Exercise instructions: Note each line of the listing that contains the string "sidebar", and copy it.
——
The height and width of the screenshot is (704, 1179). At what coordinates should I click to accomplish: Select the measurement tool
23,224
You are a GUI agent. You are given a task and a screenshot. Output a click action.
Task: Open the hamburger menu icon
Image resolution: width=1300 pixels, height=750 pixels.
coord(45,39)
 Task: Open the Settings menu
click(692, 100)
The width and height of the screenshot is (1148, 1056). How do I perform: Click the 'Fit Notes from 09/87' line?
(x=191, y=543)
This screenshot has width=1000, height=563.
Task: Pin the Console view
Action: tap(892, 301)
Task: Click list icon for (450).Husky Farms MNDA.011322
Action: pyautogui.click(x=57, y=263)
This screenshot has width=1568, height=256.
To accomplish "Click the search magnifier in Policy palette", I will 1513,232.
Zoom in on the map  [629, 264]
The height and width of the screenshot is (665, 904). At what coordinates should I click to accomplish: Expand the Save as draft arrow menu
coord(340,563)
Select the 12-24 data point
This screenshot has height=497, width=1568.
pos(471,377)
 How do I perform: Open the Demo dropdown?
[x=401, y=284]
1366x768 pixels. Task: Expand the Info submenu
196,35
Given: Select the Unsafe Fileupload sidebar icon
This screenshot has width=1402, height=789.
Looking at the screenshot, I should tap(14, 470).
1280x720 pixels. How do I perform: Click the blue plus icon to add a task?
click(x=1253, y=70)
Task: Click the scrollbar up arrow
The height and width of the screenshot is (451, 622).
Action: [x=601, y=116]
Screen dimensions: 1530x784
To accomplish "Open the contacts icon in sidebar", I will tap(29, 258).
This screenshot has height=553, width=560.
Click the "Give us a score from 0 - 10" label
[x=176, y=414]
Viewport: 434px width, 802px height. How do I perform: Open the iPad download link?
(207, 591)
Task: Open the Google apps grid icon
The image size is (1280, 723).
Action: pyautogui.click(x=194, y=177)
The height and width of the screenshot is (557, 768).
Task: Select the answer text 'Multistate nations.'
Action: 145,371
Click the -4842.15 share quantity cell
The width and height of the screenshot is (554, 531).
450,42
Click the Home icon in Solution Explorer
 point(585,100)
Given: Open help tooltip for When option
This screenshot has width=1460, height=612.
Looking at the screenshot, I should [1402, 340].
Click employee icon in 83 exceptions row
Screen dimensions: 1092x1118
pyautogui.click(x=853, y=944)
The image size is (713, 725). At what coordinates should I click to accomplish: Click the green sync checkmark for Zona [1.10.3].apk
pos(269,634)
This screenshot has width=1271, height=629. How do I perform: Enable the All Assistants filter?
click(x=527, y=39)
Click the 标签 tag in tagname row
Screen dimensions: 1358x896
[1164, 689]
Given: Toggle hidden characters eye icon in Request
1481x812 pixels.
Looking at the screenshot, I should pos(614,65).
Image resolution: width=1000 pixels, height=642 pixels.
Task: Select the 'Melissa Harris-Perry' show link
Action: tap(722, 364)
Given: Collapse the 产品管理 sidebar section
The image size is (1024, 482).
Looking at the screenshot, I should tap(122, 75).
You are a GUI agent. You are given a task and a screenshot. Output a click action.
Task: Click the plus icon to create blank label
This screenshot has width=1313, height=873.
——
The answer:
Given: Select the Unsafe Fileupload sidebar icon
To accomplish "Open the contacts icon in sidebar", I will tap(29, 258).
Given: Collapse the 产品管理 sidebar section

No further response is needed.